Chicken Paella

By November 2, 2016 Recipes


1 cloves garlic + 1 onion

Fresh flat leaf parsley

70g quality chorizo

2 skinless chicken breasts

extra virgin olive oil

1 tsp sweet smoked paprika

1 red capsicum

1 Tbsp tomato puree

1 chicken stock cube

300g paella rice

100g frozen peas

200g frozen peeled prawns – can use a different seafood if you’re not a fan of prawns!

1 lemon


  1. Peel and finely slice the garlic, peel and roughly chop the onion and carrot. Finely chop the parsley stalks, then roughly chop the chorizo and skinless chicken breast.
  2. Pour a dash of olive oil into a large casserole or paella pan on a medium heat, add the garlic, onion, carrot, parsley stalks, chorizo, chicken and paprika, and fry for around 5 minutes, stirring regularly.
  3. Deseed and chop the capsicum, then add to the pan for a further 5 minutes.
  4. Stir through the tomato purée and crumble in the stock cube, then add the rice and stir for a couple of minutes so it starts to soak up all that lovely flavour.
  5. Pour in 750ml of boiling water and add a pinch of sea salt and black pepper.

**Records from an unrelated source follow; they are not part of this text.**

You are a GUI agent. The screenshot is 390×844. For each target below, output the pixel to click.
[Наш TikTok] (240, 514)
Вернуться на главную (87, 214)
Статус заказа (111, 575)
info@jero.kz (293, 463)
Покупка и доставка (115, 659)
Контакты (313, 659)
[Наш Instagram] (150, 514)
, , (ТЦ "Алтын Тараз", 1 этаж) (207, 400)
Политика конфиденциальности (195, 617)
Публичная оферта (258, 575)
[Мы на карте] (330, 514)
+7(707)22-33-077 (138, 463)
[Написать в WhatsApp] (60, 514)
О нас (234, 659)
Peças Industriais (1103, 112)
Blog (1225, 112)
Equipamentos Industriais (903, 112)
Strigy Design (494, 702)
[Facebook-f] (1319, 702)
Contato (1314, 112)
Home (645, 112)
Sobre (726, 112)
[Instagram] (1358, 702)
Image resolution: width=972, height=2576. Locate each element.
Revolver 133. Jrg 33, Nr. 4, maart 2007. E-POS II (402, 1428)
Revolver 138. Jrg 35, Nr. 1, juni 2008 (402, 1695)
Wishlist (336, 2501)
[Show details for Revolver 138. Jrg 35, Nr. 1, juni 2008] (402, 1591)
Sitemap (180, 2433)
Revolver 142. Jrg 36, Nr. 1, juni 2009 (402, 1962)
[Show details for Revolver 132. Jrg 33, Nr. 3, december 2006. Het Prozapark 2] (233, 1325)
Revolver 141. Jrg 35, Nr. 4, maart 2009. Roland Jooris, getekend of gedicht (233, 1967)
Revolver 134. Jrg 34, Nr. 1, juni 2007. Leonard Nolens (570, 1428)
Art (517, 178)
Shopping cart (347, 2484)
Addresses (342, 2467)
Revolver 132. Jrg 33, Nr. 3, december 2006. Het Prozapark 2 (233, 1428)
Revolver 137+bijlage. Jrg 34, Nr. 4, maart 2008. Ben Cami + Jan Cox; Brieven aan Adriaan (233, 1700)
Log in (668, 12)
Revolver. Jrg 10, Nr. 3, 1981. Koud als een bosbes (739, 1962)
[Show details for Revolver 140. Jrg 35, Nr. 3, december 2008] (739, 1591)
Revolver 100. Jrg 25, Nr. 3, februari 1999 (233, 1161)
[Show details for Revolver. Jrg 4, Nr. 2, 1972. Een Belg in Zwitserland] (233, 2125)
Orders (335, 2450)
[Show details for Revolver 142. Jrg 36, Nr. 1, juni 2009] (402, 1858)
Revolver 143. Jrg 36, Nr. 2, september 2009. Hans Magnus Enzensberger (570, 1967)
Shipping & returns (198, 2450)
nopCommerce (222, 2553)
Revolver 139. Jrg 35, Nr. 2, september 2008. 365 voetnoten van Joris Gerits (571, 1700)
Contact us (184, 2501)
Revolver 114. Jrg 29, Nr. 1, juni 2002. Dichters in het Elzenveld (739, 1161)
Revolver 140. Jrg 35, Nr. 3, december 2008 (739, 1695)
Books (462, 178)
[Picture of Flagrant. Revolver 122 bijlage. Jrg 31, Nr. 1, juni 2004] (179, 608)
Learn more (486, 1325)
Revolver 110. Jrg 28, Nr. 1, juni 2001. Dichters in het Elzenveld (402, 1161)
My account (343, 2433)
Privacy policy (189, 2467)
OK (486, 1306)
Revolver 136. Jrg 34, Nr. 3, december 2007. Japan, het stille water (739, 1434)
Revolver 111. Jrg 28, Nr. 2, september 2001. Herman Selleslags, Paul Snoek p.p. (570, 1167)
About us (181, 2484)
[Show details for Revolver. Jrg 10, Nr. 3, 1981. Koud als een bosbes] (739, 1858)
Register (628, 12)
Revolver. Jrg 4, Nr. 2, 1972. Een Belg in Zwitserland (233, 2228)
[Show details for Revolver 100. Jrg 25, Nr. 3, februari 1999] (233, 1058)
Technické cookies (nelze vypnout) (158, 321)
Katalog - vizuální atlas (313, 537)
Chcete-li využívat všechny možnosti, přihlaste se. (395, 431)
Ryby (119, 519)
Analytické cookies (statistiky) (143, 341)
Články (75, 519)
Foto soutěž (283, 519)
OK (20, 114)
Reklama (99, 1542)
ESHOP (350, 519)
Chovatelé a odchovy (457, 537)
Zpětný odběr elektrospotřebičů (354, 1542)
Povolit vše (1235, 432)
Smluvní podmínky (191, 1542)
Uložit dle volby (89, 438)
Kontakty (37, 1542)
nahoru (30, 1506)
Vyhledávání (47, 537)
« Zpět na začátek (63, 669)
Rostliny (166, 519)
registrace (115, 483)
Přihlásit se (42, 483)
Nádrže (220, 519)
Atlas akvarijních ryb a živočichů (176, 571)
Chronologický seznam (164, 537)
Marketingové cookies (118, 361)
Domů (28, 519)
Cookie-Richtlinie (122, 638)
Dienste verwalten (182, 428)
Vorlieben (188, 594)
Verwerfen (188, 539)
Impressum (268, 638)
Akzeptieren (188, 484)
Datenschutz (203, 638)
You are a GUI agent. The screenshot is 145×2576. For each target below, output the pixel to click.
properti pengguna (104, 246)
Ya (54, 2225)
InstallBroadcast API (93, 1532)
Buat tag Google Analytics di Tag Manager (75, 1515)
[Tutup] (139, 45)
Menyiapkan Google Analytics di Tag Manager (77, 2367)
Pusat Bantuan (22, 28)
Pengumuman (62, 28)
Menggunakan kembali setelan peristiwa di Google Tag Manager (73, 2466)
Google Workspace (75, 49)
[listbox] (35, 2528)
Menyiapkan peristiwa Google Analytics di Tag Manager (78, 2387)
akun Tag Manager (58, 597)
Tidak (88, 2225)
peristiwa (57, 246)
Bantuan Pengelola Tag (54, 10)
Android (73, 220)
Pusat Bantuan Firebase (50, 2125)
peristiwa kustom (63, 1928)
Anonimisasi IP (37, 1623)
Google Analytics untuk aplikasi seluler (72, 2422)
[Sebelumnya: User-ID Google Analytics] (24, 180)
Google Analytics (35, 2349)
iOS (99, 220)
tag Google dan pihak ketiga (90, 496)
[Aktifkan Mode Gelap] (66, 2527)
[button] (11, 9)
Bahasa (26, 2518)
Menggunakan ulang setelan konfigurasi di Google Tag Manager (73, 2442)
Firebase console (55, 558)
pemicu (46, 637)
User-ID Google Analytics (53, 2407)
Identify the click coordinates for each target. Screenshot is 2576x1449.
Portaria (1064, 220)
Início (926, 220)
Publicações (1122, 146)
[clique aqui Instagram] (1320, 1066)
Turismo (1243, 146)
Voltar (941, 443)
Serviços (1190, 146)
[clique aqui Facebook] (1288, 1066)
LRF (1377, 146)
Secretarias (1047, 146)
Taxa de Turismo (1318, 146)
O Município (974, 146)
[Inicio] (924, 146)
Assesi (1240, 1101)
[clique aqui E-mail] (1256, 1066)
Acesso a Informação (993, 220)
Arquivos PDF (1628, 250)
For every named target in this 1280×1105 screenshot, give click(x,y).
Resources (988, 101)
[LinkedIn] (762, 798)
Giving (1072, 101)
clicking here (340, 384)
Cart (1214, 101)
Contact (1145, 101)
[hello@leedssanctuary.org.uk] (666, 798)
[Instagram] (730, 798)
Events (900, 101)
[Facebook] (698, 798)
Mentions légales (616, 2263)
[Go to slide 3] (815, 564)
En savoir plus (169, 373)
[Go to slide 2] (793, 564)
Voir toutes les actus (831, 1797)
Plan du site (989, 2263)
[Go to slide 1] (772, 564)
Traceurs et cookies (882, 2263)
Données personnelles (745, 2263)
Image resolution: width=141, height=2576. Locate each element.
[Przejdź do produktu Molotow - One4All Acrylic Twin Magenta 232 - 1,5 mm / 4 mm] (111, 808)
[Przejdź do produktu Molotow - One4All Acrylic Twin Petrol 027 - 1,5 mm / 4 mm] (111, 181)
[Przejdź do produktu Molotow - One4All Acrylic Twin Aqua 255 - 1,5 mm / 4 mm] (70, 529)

Pop the lid on and bring to the boil, then reduce to a simmer for 15 minutes, stirring regularly from the outside in and from the inside out, and adding a splash of water if needed.
  6. Stir in the peas and prawns, replace the lid, and cook for a further 5 minutes, or until hot through.
  7. Season to perfection, then chop the parsley leaves, scatter them over the paella, and serve with lemon wedges on the side for squeezing over.